En ouvrant cette petite trentaine de pages, chacune comptant peu de lignes, j’ai d’abord pensé que Gallimard était quelque peu culotté (et opportuniste) de donner la dignité de livre, de fin en soi, en collection Blanche par-dessus le marché, à un texte aussi mince qui aurait pu se placer sans mal en tant qu’article, dans le récent Cahier de l’Herne par exemple, ou à la rigueur en préface ou postface d’une réédition augmentée de l’Événement, puisque les deux ont partie liée.

Une fois achevé, moins d’une demi-heure plus tard, j’avais changé d’opinion. Non seulement au regard de l’indéniable intérêt littéraire de cette matière courte, dense et quintessentielle (chaque texte d’Ernaux est une pièce du puzzle dans le tableau construit depuis 45 ans). Mais surtout parce que le sujet de ce livre est tout-à-fait distinct de L’Événement, distinct de tous les autres livres de son auteur (même si tous traitent aussi, en sus de leur sujet propre, du temps qui passe, des Années, et de la circulation entre les classes sociales), distinct d’ailleurs de quasiment tous les livres du monde. Un sujet autonome réclame un livre autonome, d’accord, admis.

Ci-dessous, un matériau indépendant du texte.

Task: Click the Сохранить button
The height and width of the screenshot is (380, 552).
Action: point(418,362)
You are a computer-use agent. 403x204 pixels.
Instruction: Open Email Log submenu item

Son sujet, c’est la vie amoureuse et sexuelle d’une quinquagénaire qui désire un vingtenaire et fait l’amour avec lui. Son sujet est celui-ci :

Mon corps n’avait plus d’âge. Il fallait le regard lourdement réprobateur de clients à côté de nous dans un restaurant pour me le signifier. Regard qui, bien loin de me donner de la honte, renforçait ma détermination à ne pas cacher ma liaison avec un homme « qui aurait pu être mon fils » quand n’importe quel type de cinquante ans pouvait s’afficher avec celle qui n’était visiblement pas sa fille sans susciter aucune réprobation. Mais je savais, en regardant ce couple de gens mûrs, que si j’étais avec un jeune homme de vingt-cinq ans, c’était pour ne pas avoir devant moi, continuellement, le visage marqué d’un homme de mon âge, celui de mon propre vieillissement. Devant celui d’A., le mien était également jeune. Les hommes savaient cela depuis toujours, je ne voyais pas au nom de quoi je me le serais interdit.

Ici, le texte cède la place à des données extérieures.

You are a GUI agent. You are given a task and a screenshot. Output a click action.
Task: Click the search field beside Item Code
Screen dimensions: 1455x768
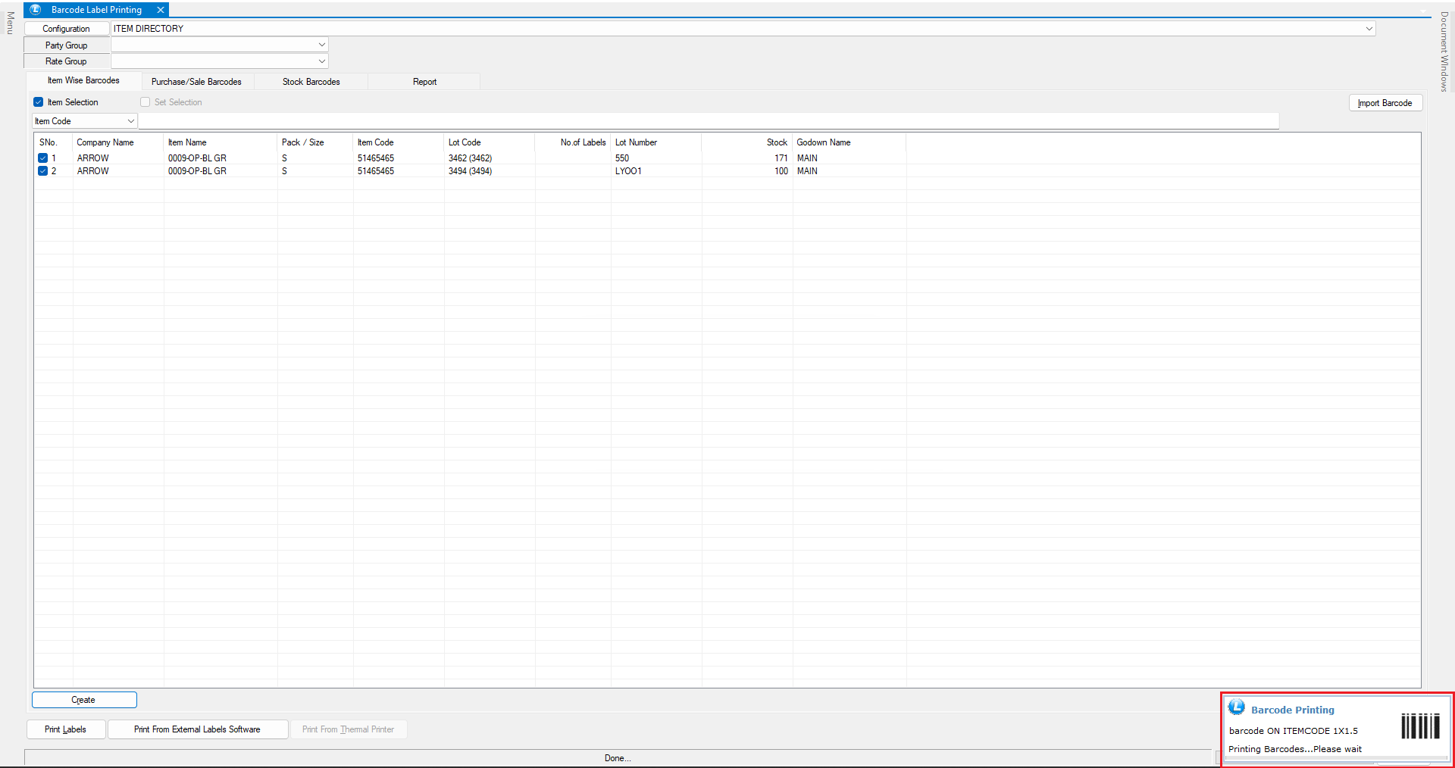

Les hommes savaient cela depuis toujours… Si les hommes mûrs sortent avec jeunettes, tendrons et nymphettes depuis toujours, s’ils les entretiennent et parfois les épousent, c’est que cette différence d’âge entre Jeunes femmes et vieux messieurs est admise, respectée, voire applaudie. Les exemples publics seraient innombrables. Qu’on songe à celui, récent, d’Eric Zemmour (64 ans) et de sa conseillère en communication (29 ans)… Mais comme il est toujours urticant de songer à Zemmour, je préfère convoquer le souvenir de Charles Aznavour. Celui-ci a eu jusqu’à la fin de sa vie, à 94 ans, des compagnes âgées de 20, 30, 40 ans maximum. Je me souviens d’une interview, à plus de 90 ans, où il racontait, bonhomme, qu’il chérissait cette relation d’aîné à débutante, de maître à élève, ce statut de Pygmalion ou de mentor, indéniablement plus aisé à verbaliser que celui d’amateur de chair fraîche : « Je lui apprends des choses… » Peut-être en changeait-il aussitôt qu’il n’avait plus rien à apprendre à la jeune fille ? Nul doute qu’Annie Ernaux a appris des choses à A. Sauf que dans ce sens-là, la différence de génération est pire qu’inacceptable, elle est inimaginable. Elle attirera non seulement quelques sourires de moquerie, mais une incompréhension et une franche réprobation, on parlera de cougar et de gigolo, de sens commun honteusement perdu dans le retour d’âge.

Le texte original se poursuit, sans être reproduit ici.